How to Use by Category
Writing
Theme: I used Fable 5 to the limit... (etc.)
Final Deliverable: X article, title, thumbnail, self-quote, video quote.
Conditions: State "Fable was great" at the start, then pivot to "Most people don't need it." Don't deny Fable. Provide the Sonnet 5 activation method as a saveable resource.
Coding
Purpose: Implement [ ] function.
Final Deliverable: Implementation policy, file structure, code, test points, bug fix ideas, README.
Conditions: Don't write code immediately. Identify specification ambiguities first. Compare 3 implementation policies.
Video Production
Purpose: Make a video on [ ] theme.
Final Deliverable: Planning, first 3 seconds, script, cut-list, captions, BGM direction, post text.
Conditions: Hook them in 3 seconds. Create retention points every 15 seconds. Cut boring explanations.
Anime Production
Purpose: Create a short anime with [ ] worldview.
Final Deliverable: Worldview, character settings, scene structure, shot list, camera instructions, movement, dialogue, AI prompts.
Conditions: Don't make images immediately.
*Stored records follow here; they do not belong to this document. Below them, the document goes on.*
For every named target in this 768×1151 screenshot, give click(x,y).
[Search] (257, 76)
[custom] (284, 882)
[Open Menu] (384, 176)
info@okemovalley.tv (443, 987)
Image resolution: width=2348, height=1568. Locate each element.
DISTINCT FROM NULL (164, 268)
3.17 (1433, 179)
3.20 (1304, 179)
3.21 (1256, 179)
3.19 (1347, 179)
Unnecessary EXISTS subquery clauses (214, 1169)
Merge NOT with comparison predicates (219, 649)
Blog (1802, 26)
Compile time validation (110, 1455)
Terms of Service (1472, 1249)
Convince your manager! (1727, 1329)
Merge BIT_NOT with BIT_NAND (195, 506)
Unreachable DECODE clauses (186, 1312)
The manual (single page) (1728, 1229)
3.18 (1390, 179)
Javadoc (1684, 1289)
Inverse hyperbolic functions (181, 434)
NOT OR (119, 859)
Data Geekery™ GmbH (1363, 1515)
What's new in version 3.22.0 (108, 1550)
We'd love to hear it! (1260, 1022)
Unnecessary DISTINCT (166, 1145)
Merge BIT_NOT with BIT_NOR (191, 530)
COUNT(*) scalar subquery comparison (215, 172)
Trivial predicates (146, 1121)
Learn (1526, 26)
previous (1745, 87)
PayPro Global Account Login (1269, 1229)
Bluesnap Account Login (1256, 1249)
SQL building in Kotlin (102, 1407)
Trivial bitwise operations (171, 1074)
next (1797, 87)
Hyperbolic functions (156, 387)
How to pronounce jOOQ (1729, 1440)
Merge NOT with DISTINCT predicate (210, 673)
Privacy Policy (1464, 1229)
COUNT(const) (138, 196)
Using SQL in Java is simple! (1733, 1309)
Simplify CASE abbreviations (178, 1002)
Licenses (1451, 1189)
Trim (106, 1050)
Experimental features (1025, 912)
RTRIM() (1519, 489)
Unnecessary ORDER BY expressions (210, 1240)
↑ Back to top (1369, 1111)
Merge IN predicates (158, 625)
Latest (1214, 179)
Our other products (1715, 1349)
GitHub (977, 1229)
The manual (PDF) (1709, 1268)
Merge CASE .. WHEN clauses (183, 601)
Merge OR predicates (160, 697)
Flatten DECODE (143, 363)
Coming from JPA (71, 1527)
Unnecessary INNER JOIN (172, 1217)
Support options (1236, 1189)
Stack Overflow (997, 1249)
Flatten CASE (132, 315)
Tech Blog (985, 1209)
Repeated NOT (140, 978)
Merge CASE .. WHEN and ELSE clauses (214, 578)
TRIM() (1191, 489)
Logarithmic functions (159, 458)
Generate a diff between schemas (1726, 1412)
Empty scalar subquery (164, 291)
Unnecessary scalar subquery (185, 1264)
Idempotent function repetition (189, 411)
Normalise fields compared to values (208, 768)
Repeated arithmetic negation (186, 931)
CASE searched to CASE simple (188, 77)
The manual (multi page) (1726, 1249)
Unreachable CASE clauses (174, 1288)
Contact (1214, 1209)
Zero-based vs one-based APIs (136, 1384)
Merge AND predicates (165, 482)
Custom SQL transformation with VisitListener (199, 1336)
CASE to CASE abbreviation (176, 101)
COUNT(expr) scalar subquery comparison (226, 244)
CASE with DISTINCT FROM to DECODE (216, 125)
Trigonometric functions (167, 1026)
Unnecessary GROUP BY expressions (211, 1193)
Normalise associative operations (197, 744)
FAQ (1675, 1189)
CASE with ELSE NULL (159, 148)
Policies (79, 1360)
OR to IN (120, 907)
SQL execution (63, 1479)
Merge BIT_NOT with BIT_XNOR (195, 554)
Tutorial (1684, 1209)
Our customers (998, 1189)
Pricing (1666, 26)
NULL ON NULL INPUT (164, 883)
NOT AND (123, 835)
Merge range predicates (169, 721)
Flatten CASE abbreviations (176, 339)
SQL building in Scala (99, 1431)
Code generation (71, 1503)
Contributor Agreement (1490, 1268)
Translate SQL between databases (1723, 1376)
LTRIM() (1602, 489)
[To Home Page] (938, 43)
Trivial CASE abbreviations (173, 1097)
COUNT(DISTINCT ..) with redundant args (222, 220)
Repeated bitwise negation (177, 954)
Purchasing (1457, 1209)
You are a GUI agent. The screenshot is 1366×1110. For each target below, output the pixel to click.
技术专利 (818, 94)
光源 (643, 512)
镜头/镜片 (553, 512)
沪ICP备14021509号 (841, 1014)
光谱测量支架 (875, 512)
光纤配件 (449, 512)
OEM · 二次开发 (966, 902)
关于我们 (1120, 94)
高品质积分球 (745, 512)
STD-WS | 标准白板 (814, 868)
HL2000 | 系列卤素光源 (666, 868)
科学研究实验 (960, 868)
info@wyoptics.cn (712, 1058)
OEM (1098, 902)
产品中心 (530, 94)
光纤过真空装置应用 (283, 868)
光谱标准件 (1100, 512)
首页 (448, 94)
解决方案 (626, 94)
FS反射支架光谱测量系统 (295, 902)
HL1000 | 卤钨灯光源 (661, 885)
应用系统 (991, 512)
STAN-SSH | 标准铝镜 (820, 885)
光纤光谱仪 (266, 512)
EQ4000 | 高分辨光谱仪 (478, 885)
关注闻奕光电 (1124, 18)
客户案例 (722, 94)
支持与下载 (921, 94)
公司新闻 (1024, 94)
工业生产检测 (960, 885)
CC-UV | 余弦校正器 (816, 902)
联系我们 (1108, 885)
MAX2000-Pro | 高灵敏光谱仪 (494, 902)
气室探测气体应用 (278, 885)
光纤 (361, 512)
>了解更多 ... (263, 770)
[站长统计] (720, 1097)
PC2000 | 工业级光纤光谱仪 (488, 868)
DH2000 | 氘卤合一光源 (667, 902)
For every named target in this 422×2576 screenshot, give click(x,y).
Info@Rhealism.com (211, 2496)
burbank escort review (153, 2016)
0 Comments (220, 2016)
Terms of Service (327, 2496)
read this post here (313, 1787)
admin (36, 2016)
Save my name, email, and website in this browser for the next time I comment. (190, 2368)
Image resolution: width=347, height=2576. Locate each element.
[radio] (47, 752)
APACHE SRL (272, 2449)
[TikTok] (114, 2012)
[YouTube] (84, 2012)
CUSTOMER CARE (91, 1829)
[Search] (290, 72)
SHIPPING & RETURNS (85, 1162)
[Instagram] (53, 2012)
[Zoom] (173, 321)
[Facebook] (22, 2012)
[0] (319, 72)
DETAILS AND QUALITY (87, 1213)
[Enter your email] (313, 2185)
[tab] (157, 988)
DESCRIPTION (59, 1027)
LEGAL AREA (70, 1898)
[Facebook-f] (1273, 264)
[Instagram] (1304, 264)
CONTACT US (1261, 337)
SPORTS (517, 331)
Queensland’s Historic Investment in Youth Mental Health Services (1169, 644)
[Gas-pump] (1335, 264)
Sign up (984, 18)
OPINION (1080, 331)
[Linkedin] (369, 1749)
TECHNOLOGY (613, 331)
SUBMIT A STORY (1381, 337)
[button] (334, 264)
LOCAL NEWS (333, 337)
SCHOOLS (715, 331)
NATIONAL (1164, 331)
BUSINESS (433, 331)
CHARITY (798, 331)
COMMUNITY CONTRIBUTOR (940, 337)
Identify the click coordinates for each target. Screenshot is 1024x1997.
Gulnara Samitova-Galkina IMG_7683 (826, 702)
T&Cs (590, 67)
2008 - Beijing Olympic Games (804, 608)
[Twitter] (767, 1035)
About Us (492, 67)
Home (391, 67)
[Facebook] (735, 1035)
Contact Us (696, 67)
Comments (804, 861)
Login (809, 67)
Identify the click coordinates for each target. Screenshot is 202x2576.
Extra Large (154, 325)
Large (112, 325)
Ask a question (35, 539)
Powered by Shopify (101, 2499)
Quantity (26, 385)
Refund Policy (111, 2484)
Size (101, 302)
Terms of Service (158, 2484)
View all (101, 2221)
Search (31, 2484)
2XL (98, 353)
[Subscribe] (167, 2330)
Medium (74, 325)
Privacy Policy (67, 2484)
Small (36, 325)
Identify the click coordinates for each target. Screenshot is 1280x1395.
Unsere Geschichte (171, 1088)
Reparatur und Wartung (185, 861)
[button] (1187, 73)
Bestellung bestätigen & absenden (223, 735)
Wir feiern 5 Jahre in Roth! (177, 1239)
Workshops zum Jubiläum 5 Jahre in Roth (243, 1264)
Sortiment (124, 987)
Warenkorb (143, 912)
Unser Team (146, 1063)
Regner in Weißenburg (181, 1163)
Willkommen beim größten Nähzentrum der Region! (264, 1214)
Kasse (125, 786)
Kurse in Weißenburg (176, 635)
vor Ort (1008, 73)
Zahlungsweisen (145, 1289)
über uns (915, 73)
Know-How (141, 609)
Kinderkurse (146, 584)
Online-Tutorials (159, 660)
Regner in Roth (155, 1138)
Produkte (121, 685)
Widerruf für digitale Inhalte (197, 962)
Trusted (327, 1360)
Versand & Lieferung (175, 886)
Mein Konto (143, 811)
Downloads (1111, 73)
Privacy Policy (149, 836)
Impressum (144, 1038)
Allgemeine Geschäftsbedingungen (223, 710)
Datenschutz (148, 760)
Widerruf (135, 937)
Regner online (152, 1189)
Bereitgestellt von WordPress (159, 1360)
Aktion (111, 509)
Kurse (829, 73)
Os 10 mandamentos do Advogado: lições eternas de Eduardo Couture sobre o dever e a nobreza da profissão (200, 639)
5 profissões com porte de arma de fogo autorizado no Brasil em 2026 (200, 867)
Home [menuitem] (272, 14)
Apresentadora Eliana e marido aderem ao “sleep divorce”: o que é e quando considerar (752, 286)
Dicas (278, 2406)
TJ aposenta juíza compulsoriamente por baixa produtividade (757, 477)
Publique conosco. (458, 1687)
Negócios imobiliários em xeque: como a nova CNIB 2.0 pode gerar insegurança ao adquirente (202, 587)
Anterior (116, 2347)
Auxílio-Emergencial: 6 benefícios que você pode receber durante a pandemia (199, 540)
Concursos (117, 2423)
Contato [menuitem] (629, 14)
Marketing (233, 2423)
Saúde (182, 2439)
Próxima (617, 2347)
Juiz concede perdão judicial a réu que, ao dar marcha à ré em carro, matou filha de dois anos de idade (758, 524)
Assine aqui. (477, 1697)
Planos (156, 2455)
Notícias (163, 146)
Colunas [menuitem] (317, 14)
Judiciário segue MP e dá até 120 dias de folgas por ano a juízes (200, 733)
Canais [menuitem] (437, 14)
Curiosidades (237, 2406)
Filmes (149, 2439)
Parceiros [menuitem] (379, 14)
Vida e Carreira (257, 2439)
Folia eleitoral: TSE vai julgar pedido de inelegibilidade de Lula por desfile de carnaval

Decide the worldview and emotional axis first. Clarify the role of each cut.
Conclusion

Fable 5 was the best.
I used it for coding, video editing, anime, and writing until I hit the limit.
Honestly, it was mind-blowingly good.
But I'll still say it.
It's not necessary for most people yet.
Because most people haven't reached the point where they need Fable.
Before using Fable 5, have Sonnet 5 create victory conditions. Have it break down tasks. Have it output 3 drafts. Have it destroy its own work. Run 3 cycles. Finish it to a publishable state.
If you do this, most work can be finished with Sonnet 5.
Normal Sonnet 5 is just a talented AI.
But Extreme Activated Sonnet 5 is different.
You can open Fable after you've done that.
Seal Fable. Complete it with Sonnet 5.